* [Information given]:
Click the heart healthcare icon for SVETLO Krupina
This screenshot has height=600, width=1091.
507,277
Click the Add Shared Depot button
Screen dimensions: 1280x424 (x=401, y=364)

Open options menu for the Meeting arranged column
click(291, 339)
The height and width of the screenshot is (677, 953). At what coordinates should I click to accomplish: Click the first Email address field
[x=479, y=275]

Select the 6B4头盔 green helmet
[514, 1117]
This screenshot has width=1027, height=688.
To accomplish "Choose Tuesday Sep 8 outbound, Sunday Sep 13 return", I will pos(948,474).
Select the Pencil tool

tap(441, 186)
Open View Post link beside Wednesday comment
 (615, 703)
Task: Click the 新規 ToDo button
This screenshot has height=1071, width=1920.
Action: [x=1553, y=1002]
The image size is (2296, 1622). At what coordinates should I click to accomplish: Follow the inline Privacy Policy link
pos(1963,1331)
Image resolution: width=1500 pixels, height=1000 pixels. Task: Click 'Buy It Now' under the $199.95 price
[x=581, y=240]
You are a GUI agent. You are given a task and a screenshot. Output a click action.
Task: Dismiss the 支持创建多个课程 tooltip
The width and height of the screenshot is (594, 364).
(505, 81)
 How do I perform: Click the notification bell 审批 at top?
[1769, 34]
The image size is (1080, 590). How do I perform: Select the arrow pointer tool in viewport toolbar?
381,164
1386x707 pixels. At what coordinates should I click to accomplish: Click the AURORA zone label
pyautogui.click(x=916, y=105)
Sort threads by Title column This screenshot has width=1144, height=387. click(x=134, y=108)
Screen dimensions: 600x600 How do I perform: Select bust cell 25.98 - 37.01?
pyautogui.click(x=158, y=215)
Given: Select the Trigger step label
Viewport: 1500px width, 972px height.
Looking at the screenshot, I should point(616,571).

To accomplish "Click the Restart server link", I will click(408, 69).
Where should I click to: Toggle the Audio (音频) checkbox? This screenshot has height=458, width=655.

* [Prompt]: Return the complete material exactly as it appears.

* [Answer below]:
Click the heart healthcare icon for SVETLO Krupina
This screenshot has height=600, width=1091.
507,277
Click the Add Shared Depot button
Screen dimensions: 1280x424 (x=401, y=364)

Open options menu for the Meeting arranged column
click(291, 339)
The height and width of the screenshot is (677, 953). At what coordinates should I click to accomplish: Click the first Email address field
[x=479, y=275]

Select the 6B4头盔 green helmet
[514, 1117]
This screenshot has width=1027, height=688.
To accomplish "Choose Tuesday Sep 8 outbound, Sunday Sep 13 return", I will pos(948,474).
Select the Pencil tool

tap(441, 186)
Open View Post link beside Wednesday comment
 (615, 703)
Task: Click the 新規 ToDo button
This screenshot has height=1071, width=1920.
Action: [x=1553, y=1002]
The image size is (2296, 1622). At what coordinates should I click to accomplish: Follow the inline Privacy Policy link
pos(1963,1331)
Image resolution: width=1500 pixels, height=1000 pixels. Task: Click 'Buy It Now' under the $199.95 price
[x=581, y=240]
You are a GUI agent. You are given a task and a screenshot. Output a click action.
Task: Dismiss the 支持创建多个课程 tooltip
The width and height of the screenshot is (594, 364).
(505, 81)
 How do I perform: Click the notification bell 审批 at top?
[1769, 34]
The image size is (1080, 590). How do I perform: Select the arrow pointer tool in viewport toolbar?
381,164
1386x707 pixels. At what coordinates should I click to accomplish: Click the AURORA zone label
pyautogui.click(x=916, y=105)
Sort threads by Title column This screenshot has width=1144, height=387. click(x=134, y=108)
Screen dimensions: 600x600 How do I perform: Select bust cell 25.98 - 37.01?
pyautogui.click(x=158, y=215)
Given: Select the Trigger step label
Viewport: 1500px width, 972px height.
Looking at the screenshot, I should point(616,571).

To accomplish "Click the Restart server link", I will click(408, 69).
Where should I click to: Toggle the Audio (音频) checkbox? This screenshot has height=458, width=655.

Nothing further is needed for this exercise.